EXERCISE DIRECTIONS: Nothing but the lines from the one with "Click bold text" down to the one with "Given: Switch to Checkins & Checkouts tab" should be returned, exactly and with both ends included, from the material below.

DATA RECORDS:
+ + + + +
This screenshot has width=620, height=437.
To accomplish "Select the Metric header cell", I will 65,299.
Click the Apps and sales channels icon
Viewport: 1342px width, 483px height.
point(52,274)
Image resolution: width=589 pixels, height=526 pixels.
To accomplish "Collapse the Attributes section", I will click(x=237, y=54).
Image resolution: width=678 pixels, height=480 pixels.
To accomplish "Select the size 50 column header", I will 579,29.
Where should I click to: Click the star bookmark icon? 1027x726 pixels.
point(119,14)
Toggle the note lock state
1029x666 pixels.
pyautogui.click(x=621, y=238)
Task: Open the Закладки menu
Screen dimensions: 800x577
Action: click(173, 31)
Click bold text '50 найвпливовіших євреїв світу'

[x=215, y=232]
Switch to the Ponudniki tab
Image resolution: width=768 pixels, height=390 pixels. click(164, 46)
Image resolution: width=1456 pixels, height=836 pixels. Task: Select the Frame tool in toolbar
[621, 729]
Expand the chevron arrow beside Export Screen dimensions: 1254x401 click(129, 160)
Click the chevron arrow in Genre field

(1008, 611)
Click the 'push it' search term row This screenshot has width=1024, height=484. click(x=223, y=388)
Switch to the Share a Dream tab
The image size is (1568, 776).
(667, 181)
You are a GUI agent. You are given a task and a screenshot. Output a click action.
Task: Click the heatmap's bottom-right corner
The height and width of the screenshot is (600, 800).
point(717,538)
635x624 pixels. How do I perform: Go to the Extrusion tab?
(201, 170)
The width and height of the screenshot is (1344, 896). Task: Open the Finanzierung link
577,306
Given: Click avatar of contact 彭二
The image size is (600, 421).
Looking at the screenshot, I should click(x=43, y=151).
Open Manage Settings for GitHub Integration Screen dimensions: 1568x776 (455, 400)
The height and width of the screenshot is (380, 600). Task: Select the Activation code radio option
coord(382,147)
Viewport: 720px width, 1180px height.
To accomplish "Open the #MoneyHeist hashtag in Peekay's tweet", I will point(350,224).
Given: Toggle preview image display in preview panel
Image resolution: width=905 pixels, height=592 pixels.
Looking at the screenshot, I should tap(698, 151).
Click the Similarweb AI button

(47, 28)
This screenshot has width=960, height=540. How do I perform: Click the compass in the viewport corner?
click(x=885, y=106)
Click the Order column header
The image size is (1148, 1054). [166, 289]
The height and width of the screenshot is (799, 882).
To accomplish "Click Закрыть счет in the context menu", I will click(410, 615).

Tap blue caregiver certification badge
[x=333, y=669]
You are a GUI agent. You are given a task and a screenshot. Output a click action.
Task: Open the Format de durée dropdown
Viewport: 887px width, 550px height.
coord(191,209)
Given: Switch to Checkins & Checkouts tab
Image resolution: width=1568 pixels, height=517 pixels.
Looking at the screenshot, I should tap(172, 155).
+ + + + +
RESPONSE BOX:
Click bold text '50 найвпливовіших євреїв світу'

[x=215, y=232]
Switch to the Ponudniki tab
Image resolution: width=768 pixels, height=390 pixels. click(164, 46)
Image resolution: width=1456 pixels, height=836 pixels. Task: Select the Frame tool in toolbar
[621, 729]
Expand the chevron arrow beside Export Screen dimensions: 1254x401 click(129, 160)
Click the chevron arrow in Genre field

(1008, 611)
Click the 'push it' search term row This screenshot has width=1024, height=484. click(x=223, y=388)
Switch to the Share a Dream tab
The image size is (1568, 776).
(667, 181)
You are a GUI agent. You are given a task and a screenshot. Output a click action.
Task: Click the heatmap's bottom-right corner
The height and width of the screenshot is (600, 800).
point(717,538)
635x624 pixels. How do I perform: Go to the Extrusion tab?
(201, 170)
The width and height of the screenshot is (1344, 896). Task: Open the Finanzierung link
577,306
Given: Click avatar of contact 彭二
The image size is (600, 421).
Looking at the screenshot, I should click(x=43, y=151).
Open Manage Settings for GitHub Integration Screen dimensions: 1568x776 (455, 400)
The height and width of the screenshot is (380, 600). Task: Select the Activation code radio option
coord(382,147)
Viewport: 720px width, 1180px height.
To accomplish "Open the #MoneyHeist hashtag in Peekay's tweet", I will point(350,224).
Given: Toggle preview image display in preview panel
Image resolution: width=905 pixels, height=592 pixels.
Looking at the screenshot, I should tap(698, 151).
Click the Similarweb AI button

(47, 28)
This screenshot has width=960, height=540. How do I perform: Click the compass in the viewport corner?
click(x=885, y=106)
Click the Order column header
The image size is (1148, 1054). [166, 289]
The height and width of the screenshot is (799, 882).
To accomplish "Click Закрыть счет in the context menu", I will click(410, 615).

Tap blue caregiver certification badge
[x=333, y=669]
You are a GUI agent. You are given a task and a screenshot. Output a click action.
Task: Open the Format de durée dropdown
Viewport: 887px width, 550px height.
coord(191,209)
Given: Switch to Checkins & Checkouts tab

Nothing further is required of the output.